While the desert can be uplifting, it can be fierce as well and Dean and his family were caught up in a wildfire and were warned that they might have to evacuate their Airstream as the desert blaze raged just a few miles away.

“We were safe but watching the flames and smoke, even at a distance, was scary to witness, though I did get a song out of it called Dolina.”

Its lyrics include the lines: “Remember the night we looked for snakes and watched the desert burn / Waited for all hell to escape and the violence to return.”

While he was glued to John Wayne films such as Rio Bravo and The Searchers plus spaghetti westerns as a young boy, Dean has since developed an interest in the history of the indigenous people of America.

“We weren’t told the true story in those old cowboy and Indians films, where the Indian was always the bad guy,” said award-winner Dean, whose latest album, Sinner’s Shrine, is released later this month.

And, like the Desert Trilogy of EPs he brought out in 2021, the effect of the desert on his songs is palpable with mariachi flourishes and bursts of Ennio Morricone-inspired whistling.

The opening track on Sinner’s Shrine is called Arizona and the third New Mexico, two of his beloved desert states. Another, La Lomita – which means “little hill”– is about a church that sits on the border between the US and Mexico and has offered sanctuary to desperate migrants over the years. It was threatened to be bulldozed to make way for Donald Trump’s wall.

The songs on Sinner’s Shrine – recorded with members of the band Calexico – show he is not only intoxicated by the sounds and moods of the desert but reveal how much they have touched his heart.

“The new songs cover themes of love and lust, sinners and saints, the displaced, and the wanderers, while the border ghosts run through them as well,” he said.

“Because of the pandemic there were delays so to see Sinner’s Shrine finally getting its release into the world is a very special moment for me.

“Working with the guys from Calexico on this record in Tucson was a magical time, a time before lockdown and the pandemic.

“We recorded it out in the land of the Sonoran Desert and it almost feels like it’s been buried in the sand for the past eighteen months or so.
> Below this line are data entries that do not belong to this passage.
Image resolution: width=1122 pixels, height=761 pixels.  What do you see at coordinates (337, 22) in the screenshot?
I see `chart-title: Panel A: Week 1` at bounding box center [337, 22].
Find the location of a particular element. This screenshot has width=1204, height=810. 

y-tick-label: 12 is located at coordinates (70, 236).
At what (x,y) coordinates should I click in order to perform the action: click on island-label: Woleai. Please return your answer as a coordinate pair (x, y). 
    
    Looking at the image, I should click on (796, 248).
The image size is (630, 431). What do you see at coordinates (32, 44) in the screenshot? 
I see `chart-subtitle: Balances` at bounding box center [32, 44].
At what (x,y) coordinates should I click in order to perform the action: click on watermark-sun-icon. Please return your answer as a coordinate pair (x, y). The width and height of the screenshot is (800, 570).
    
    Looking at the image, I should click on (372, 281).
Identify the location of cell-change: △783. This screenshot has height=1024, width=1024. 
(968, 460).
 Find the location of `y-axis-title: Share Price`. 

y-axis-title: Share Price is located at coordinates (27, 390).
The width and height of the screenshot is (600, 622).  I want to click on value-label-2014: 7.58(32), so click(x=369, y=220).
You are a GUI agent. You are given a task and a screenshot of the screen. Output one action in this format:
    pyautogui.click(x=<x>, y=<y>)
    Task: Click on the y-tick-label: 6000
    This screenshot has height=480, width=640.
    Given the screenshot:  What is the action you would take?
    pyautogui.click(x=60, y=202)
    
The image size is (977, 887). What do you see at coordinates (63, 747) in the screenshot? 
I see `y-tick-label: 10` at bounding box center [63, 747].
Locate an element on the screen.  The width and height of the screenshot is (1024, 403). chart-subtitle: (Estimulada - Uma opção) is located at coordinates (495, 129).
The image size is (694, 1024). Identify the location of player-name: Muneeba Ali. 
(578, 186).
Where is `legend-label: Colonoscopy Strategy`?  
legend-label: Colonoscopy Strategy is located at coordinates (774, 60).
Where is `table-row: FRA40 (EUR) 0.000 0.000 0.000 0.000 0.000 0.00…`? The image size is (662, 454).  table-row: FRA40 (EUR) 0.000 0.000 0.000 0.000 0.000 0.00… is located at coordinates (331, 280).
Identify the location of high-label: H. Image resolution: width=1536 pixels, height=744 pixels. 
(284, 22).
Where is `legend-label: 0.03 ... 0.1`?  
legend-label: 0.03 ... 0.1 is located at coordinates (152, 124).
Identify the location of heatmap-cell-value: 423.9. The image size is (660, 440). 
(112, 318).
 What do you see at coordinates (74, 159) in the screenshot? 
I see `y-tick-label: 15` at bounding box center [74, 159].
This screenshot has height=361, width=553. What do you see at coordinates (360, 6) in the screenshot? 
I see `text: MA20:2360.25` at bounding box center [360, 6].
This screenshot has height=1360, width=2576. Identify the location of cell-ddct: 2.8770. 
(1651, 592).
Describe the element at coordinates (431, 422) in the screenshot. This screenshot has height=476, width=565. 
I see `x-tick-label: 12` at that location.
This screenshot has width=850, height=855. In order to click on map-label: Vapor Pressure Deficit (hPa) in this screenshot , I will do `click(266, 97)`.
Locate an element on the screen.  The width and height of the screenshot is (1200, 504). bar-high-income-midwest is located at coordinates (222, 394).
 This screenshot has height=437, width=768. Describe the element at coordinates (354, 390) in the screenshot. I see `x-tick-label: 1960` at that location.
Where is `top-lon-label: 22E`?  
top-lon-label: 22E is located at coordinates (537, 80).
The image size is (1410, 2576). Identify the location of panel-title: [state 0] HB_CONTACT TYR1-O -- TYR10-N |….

It’s time now to brush away that sand and share with everyone.”

Dean has dedicated the record, his eighth solo album, to “all those who have lost their lives trying to cross the US/Mexico border in search of a better life.”


Sinner’s Shrine by Dean Owens is a released by Eel Pie Records UK on Feb 18 and will feature in a special album of the week programme on Celtic Music Radio on Saturday.